Kārlis Būmeisters (born December 13, 1986, in Riga) is a Latvian musician, artist, guitarist and TV host once using the stage name Kaža. He is now in politics in the European Parliament in Brussels as a press secretary for the European Parliament Member Roberts Zīle who is part of the European Conservatives and Reformists (ECR) group.

==Biography==
From the age of three, Būmeister appeared as a child singer on Latvian television. He eventually hosted the award-winning show Lie Lab on LTV.

Būmeisters' musical career continued with the band Dzeguzīte. He then became a member of Putnu Balle, a musical band formed in 2002 with Mārtiņš Freimanis (a former member of the famous Latvian band Tumsa). In 2004 the band toured under the slogan "Dziesma manai paaudzei" meaning "Song for My Generation". The band released two albums: Sapņu pārdevējs (meaning Dream seller) and Mr. Andersen nemelo

In Eurovision Song Contest 2005, he represented Latvia with the song "The War Is Not Over" in a musical formation Valters and Kaža with the artist Valters Frīdenbergs. In the act, Būmeisters was credited as Kaža. The song was written by Mārtiņš Freimanis. The duo finished fifth overall in 24 acts in the final with the respectable 153 points.

After Eurovision, in 2008, he founded his solo project, winning "Music Record of the Year" during Muzikālā banka Awards. He also sang the theme for the TV series introductory song for the series UgunsGrēks titled "Tici vai nē" (meaning Believe it or not). It was awarded The Hit of the Year award during the 2010 Latvian Music Awards.

He was a Managing Director at Music Online (a digital music streaming and download platform in Baltic region). He is also owner of Cloud Music Studio specializing in recording, mixing, mastering.

In 2018, he joined Valters Frīdenbergs, his partner in the duo Valters and Kaža, with the new single "Ceļi atpakaļ". Frīdenbergs died the same year after a two-year long battle with cancer.

==Personal life==
He is the son of Juris Būmeister, a dissident during the communist Soviet Union era. His grandfather is politician Kārlis Būmeisters (1888-1967) after whom he was named.

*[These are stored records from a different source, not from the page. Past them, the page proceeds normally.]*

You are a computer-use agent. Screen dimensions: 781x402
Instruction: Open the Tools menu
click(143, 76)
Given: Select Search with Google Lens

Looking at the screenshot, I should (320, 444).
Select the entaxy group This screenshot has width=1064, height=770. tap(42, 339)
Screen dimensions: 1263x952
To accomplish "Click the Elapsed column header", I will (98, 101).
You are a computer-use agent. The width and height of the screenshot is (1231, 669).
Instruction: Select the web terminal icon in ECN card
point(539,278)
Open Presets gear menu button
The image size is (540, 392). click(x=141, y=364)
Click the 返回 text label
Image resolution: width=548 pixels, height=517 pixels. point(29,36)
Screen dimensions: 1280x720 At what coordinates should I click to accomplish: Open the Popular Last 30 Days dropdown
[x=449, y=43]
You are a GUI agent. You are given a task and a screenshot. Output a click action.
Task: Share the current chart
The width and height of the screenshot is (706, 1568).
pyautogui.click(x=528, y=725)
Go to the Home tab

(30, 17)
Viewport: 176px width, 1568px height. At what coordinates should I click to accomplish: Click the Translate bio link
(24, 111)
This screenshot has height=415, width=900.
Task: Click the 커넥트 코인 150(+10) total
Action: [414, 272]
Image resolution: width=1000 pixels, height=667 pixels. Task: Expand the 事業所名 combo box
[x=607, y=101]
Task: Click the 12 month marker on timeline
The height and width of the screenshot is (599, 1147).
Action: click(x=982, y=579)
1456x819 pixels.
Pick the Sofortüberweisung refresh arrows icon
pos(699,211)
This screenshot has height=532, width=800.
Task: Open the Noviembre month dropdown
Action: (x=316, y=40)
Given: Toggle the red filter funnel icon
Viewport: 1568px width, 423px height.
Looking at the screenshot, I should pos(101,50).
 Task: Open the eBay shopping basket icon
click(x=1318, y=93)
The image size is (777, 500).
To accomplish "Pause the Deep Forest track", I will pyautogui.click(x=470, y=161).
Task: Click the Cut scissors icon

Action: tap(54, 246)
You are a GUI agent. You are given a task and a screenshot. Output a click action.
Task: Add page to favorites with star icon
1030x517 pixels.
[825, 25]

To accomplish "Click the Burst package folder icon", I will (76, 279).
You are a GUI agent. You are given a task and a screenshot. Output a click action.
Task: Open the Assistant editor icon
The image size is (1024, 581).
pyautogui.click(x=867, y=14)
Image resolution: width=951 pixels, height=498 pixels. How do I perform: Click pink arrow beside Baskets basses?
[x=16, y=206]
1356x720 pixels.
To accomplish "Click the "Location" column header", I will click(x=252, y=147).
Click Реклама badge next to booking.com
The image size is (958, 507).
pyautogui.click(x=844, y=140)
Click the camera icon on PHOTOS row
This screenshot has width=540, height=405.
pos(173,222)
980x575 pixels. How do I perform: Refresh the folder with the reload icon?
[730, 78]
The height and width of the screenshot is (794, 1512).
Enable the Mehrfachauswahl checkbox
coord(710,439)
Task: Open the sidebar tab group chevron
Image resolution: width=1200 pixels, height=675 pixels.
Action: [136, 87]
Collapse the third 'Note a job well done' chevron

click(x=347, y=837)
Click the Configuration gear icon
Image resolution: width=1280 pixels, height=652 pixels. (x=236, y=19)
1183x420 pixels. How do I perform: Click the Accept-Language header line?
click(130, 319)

Būmeister studied at Riga V. Zālītis Primary School, then went to Āgenskalna Valsts Gymnasium. He completed his university studies at University of Latvia in the Faculty of Economics with a master's degree in international economics, plus a degree from School of Business and Management ESCEM in France.

He married his girlfriend Linda Meiere after 11 years of being together. In 2015, he had a son named Edvarts.